§ **REQUIREMENT**: Copy out every line in the records, from the line containing "Tap the red 3 679 € price tag" down to the line containing "pos(62,928)", including both of those lines.

§ **Element and text location data**:
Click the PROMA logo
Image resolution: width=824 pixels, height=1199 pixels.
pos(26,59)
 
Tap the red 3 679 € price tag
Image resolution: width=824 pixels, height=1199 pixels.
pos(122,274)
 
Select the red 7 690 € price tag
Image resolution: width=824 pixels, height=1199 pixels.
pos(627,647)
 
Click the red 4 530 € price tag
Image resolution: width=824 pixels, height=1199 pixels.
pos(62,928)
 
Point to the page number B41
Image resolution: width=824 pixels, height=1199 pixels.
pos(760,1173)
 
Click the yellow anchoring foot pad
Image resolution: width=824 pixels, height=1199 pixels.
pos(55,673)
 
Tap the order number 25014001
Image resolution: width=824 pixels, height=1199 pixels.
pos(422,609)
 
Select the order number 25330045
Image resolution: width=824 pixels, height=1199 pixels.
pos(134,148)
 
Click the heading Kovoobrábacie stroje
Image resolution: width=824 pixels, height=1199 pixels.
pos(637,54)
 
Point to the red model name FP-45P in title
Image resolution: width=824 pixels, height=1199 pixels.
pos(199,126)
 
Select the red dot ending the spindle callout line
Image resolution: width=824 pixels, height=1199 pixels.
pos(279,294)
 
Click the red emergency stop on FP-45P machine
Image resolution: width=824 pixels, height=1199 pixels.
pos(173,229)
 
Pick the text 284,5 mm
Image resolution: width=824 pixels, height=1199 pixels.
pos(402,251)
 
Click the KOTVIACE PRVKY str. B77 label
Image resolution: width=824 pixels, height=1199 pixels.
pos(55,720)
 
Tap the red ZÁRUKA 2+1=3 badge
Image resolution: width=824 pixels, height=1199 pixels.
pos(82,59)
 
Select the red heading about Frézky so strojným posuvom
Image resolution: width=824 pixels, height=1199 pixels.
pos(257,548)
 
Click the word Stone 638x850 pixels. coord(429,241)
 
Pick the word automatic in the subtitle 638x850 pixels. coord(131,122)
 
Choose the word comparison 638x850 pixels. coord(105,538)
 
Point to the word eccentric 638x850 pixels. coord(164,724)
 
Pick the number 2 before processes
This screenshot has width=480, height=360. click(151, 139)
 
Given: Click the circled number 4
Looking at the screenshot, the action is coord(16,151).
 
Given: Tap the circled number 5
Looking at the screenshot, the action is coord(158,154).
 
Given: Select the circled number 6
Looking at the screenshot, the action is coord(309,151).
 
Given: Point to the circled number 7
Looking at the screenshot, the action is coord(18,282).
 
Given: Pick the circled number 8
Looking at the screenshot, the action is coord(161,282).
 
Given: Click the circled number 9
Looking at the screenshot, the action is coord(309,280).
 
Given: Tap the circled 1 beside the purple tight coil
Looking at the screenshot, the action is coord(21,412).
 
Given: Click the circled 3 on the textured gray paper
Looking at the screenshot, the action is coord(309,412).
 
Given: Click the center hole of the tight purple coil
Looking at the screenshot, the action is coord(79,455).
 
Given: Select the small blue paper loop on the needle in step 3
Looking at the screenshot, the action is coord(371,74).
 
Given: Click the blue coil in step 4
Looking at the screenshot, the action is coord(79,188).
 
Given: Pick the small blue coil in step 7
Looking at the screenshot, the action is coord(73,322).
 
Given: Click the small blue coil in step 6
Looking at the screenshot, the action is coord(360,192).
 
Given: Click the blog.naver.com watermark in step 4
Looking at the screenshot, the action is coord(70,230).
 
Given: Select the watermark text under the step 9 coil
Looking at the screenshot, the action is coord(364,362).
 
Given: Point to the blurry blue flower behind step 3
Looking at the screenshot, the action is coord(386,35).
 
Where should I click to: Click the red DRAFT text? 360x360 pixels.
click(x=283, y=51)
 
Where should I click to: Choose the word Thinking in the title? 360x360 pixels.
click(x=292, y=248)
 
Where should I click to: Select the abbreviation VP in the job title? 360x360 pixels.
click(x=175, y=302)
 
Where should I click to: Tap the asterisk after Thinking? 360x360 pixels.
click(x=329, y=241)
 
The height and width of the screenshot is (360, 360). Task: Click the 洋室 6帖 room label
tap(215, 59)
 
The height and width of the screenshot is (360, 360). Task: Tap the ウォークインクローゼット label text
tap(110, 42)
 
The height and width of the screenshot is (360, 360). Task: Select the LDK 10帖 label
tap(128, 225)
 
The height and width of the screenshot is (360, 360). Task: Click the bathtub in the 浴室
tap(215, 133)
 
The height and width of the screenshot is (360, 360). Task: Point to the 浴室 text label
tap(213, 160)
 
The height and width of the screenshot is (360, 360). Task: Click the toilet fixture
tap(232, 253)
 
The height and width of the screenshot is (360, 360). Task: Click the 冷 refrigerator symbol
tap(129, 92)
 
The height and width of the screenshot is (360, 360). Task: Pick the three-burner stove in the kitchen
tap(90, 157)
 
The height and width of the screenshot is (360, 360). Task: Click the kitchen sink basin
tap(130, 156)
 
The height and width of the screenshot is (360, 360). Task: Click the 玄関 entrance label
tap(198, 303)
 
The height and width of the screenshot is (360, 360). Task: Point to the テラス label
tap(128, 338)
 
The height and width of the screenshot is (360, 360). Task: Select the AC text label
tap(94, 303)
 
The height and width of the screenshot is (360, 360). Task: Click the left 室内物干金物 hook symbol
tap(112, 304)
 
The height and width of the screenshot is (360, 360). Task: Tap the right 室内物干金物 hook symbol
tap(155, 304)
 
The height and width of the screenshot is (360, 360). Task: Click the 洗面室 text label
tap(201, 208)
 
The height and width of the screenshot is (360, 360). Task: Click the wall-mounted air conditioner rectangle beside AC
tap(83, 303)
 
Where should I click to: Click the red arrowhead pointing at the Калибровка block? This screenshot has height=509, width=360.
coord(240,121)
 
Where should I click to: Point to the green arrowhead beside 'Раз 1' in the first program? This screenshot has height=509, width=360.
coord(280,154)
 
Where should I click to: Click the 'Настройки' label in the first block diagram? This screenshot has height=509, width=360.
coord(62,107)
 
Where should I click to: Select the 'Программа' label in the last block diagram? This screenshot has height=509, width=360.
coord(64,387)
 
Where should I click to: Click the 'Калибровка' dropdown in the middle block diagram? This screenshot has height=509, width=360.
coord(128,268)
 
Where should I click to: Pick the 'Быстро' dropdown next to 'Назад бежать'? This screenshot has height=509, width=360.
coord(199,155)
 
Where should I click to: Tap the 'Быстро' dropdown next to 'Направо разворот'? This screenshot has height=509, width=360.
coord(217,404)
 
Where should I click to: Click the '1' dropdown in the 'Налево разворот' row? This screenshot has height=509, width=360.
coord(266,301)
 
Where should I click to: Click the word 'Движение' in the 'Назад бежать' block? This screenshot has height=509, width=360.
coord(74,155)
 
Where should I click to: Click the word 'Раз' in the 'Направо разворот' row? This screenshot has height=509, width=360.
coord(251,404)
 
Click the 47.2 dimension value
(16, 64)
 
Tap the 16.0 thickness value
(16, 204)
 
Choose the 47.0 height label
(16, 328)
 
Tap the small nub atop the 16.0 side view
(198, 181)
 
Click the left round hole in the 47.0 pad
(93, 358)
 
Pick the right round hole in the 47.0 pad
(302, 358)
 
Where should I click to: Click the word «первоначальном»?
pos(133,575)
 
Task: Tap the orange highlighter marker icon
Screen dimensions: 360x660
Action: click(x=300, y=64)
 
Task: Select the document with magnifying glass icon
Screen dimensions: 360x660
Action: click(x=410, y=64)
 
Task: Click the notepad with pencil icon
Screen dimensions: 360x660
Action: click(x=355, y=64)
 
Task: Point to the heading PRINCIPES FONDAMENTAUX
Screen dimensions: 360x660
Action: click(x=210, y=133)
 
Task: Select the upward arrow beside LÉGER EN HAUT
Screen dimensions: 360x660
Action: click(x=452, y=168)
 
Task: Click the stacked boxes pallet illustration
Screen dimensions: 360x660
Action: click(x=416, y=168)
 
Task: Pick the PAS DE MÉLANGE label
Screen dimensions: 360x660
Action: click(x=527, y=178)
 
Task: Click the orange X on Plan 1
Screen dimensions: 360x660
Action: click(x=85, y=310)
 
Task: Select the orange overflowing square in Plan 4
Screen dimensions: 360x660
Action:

§ **IN RESPONSE**:
Tap the red 3 679 € price tag
Image resolution: width=824 pixels, height=1199 pixels.
pos(122,274)
 
Select the red 7 690 € price tag
Image resolution: width=824 pixels, height=1199 pixels.
pos(627,647)
 
Click the red 4 530 € price tag
Image resolution: width=824 pixels, height=1199 pixels.
pos(62,928)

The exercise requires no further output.